Let $f : \mathbb{C} \to \mathbb{C}$ be continuous and $f|_{\mathbb{C} \backslash S^1} :\mathbb{C} \backslash S^1 \to \mathbb{C}$ be holomorphic. I am trying to show that $f$ is entire, i.e. holomorphic everywhere.
My attempt: As the hint in the aforementioned post suggested, we'll try to use Morera: Let $\Omega := \mathbb{C}$ be the open set in Morera. Let $a,b,c \in \mathbb{C}$ and let $T$ be the convex hull of $a,b,c$. Then, we want to show that $\int_{\partial T}f(z)\,dz=0$ for all triangles $\partial T$.

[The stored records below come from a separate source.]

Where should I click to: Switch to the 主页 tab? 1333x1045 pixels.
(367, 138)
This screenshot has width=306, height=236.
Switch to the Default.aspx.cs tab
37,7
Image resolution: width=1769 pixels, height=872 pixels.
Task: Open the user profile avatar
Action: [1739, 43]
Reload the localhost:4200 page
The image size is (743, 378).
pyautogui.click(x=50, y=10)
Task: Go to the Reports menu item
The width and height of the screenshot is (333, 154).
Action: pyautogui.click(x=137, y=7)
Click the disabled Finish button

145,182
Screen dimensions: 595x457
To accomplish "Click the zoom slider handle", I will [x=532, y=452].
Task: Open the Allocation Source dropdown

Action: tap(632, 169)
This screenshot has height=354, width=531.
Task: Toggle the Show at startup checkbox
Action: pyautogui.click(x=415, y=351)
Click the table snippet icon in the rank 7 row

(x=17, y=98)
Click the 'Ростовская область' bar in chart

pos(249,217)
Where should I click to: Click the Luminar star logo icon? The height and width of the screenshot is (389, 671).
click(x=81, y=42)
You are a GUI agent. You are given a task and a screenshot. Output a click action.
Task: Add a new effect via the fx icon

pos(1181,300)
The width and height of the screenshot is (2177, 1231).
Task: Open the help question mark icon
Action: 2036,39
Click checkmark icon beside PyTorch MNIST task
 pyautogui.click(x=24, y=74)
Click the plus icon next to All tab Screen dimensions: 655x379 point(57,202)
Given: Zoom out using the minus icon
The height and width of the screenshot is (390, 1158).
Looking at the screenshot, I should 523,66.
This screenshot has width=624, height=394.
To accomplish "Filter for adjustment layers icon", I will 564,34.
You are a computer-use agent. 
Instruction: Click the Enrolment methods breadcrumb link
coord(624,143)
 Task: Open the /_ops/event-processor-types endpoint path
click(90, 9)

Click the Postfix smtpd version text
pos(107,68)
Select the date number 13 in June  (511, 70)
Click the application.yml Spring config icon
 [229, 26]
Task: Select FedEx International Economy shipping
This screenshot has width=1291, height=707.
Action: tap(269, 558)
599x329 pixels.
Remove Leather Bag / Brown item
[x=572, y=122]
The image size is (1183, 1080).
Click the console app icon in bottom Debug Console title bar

If $\partial T \cap S^1 = \emptyset$, then $\int_{\partial T}f(z)\,dz=0$ anyway. So assume $\partial T \cap S^1 \neq \emptyset$. Then, we see that $\#(\partial T \cap S^1) \leq 6$, since each edge of $\partial T$ has at most two points of intersection with $S^1$. Let $I := \partial T \cap S^1$. Assume w.l.o.g. $\#I=1$ and that this one point of intersection lies in the middle of the edge connecting $a$ and $b$. Then, because $I$ is just a single point, we can write \begin{align} \int_{\partial T}f(z)\,dz &= \int_{\partial T \backslash I}f(z)\,dz = 0, \end{align} where the last equality follows from Goursat. This is the part where I'm confused. My idea was that this would work similarly to Riemann integrals over $\mathbb{R}$, where it is possible to integrate a function $g : [0,1]\to\mathbb{R}$ if $g$ has finitely many points where $g$ is not differentiable. So it seemed like it would be okay to integrate over $\partial T\backslash I$, because it is almost a closed curve, on which $f$ is differentiable.
Am I missing something, or does anybody have any suggestions as to how I can finish my proof more rigorously?